Past experiences of church have left many families hurting and broken…

shutterstock_118324816In the fifth segment in our series… Ten Things I Wish Church Leaders Knew About Families and Mental Illness, we’ll look at an all-too common experience among families in which an adult or child is seeking to overcome mental illness…relational hurts from previous church experiences that result in parents with an overwhelming reticence to return to church.

We like to share success stories. Pastors, church staff and volunteers work very hard, often with limited recognition, resources and support. We hope that demonstrations of what’s working right as Jesus reestablishes His Kingdom here on Earth will motivate and inspire.

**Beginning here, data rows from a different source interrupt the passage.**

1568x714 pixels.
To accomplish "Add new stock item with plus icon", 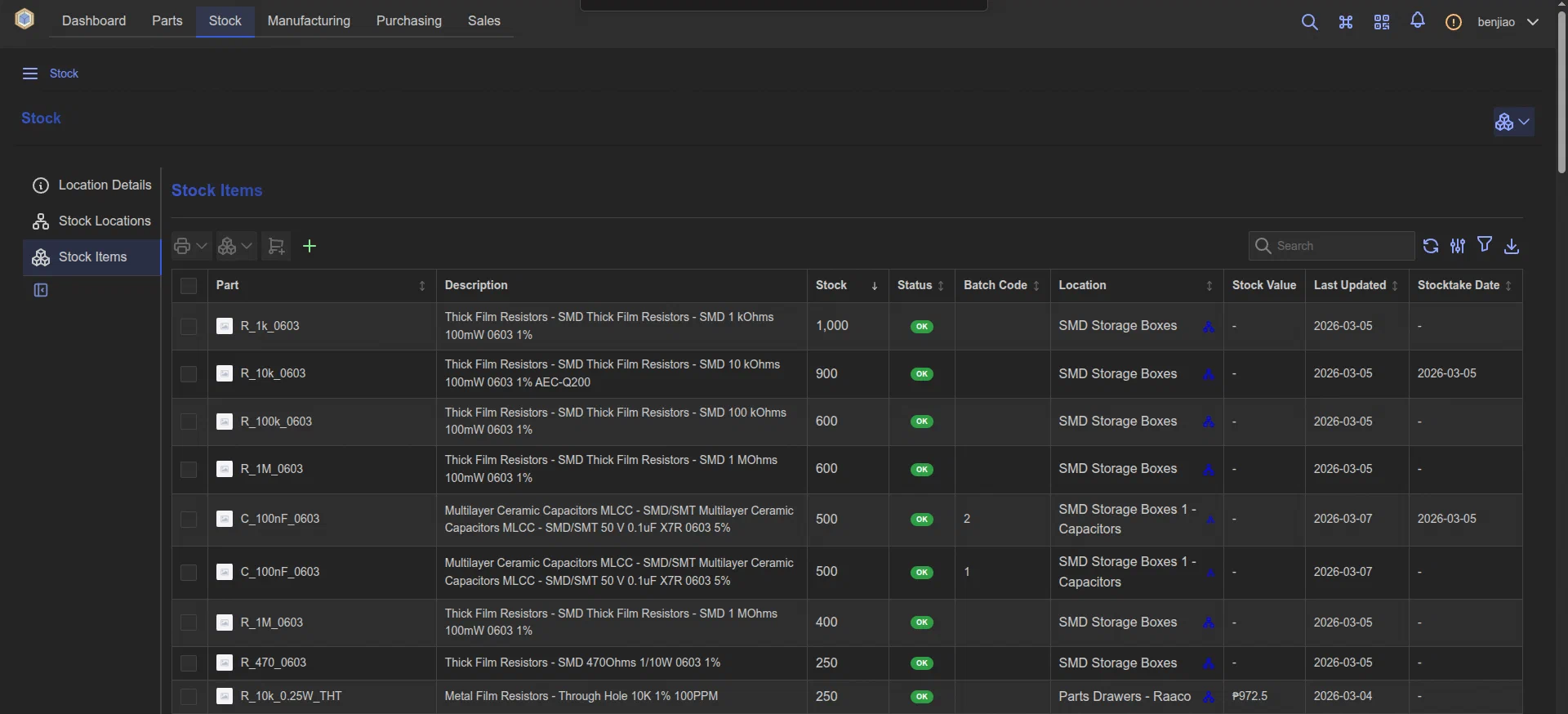I will coord(310,246).
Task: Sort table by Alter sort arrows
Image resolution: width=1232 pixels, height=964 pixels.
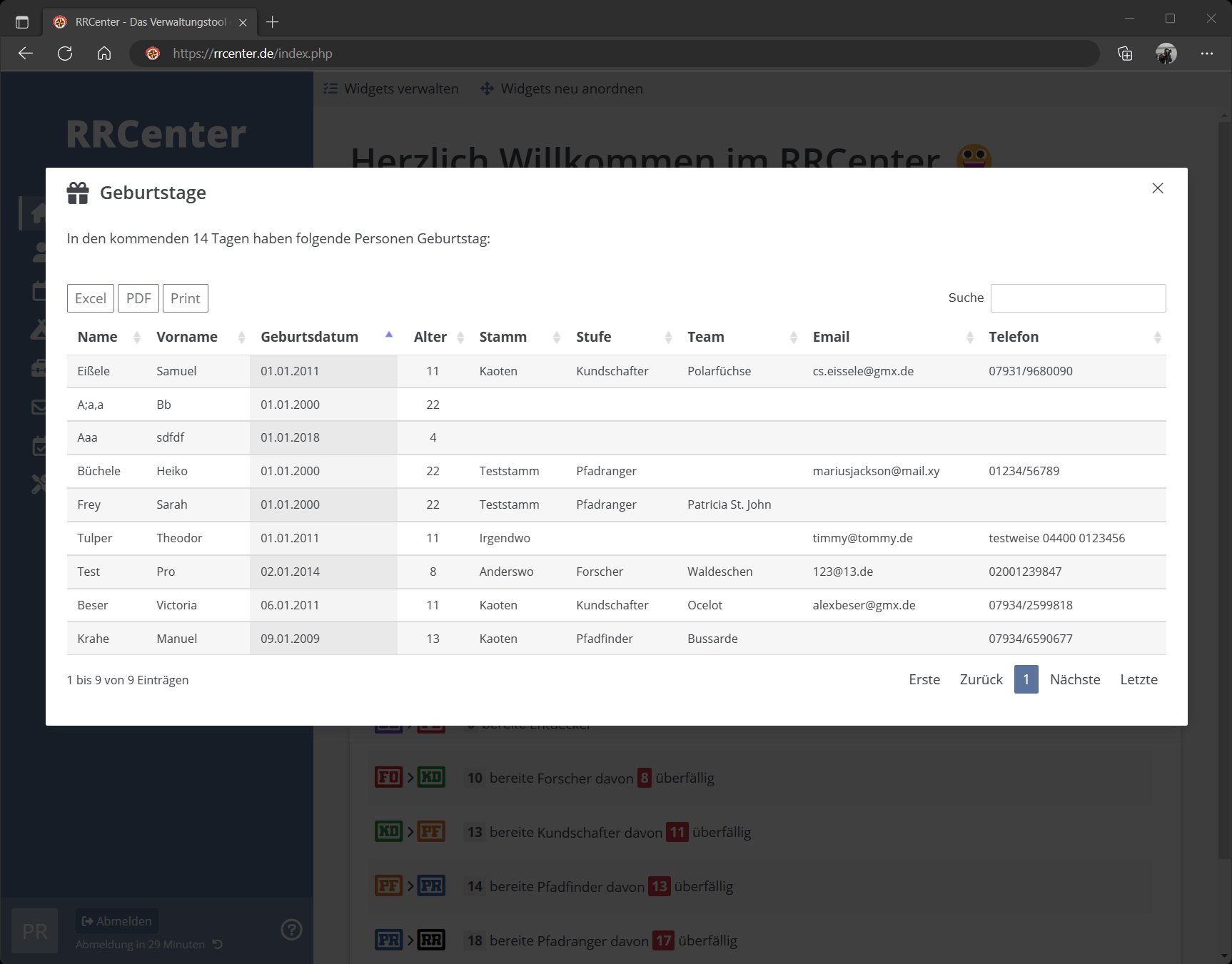Action: 460,338

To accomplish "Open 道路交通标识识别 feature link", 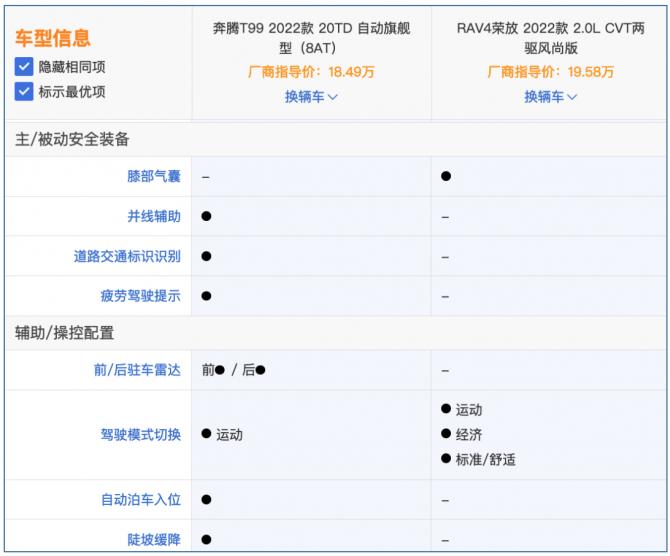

Unfortunately, there’s another set of stories we hear all too often…stories that led a group of leaders from my church to launch Key Ministry eleven-plus years ago. I’ve heard several of these “un-success” stories from families in the last week. I’ll share one that’s typical that a mom posting to our blog for the first time left yesterday in response to an older piece…

Thank you for this post. Twenty years ago I was told repeatedly by many people that I just needed to pray harder and that if my relationship with Jesus was better, my severe depression would be healed. I bought into that for awhile and did everything humanly possible to pray, study the Bible, go to church and so on. But my depression was not healed. I left the church for several years, but returned hoping that not all Cheistians thought that way. Of course, I also didn’t tell too many church friends about my mental illness.

Fast forward to the present. I now have 2 children with severe mental illness. Last year, my daughter was forced to join a Sunday School class in which she knew no other child. I tried in vain to explain that she had severe social anxiety and needed to be in a class where she had a friend. Because of that, she wasn’t happy in Sunday School and ended up quitting the children’s choir too. We hardly ever go to church any more. I write this with tears in my eyes because I want to find a church where my kids and I are accepted, and yes, even given “special” treatment from time to time. (One of the reasons the church wouldn’t let my daughter switch classes was that it wouldn’t be fair to other kids who want to be with their friends.) I am so close to just giving up on church.

I guess I got off topic of your blog post, but the idea of mental illness or any illness being caused by sin is still very prevalent in out churches, as is the idea that we should be able to pray it away.

Key Ministry DoorThe experiences our ministry team encounters that are the most difficult to overcome involve parents of children in distress who made reasonably modest suggestions to church staff or volunteers out of a desire to see their son or daughter included in age-appropriate church programming, only to encounter an inflexible or insensitive staff member, volunteer or church policy.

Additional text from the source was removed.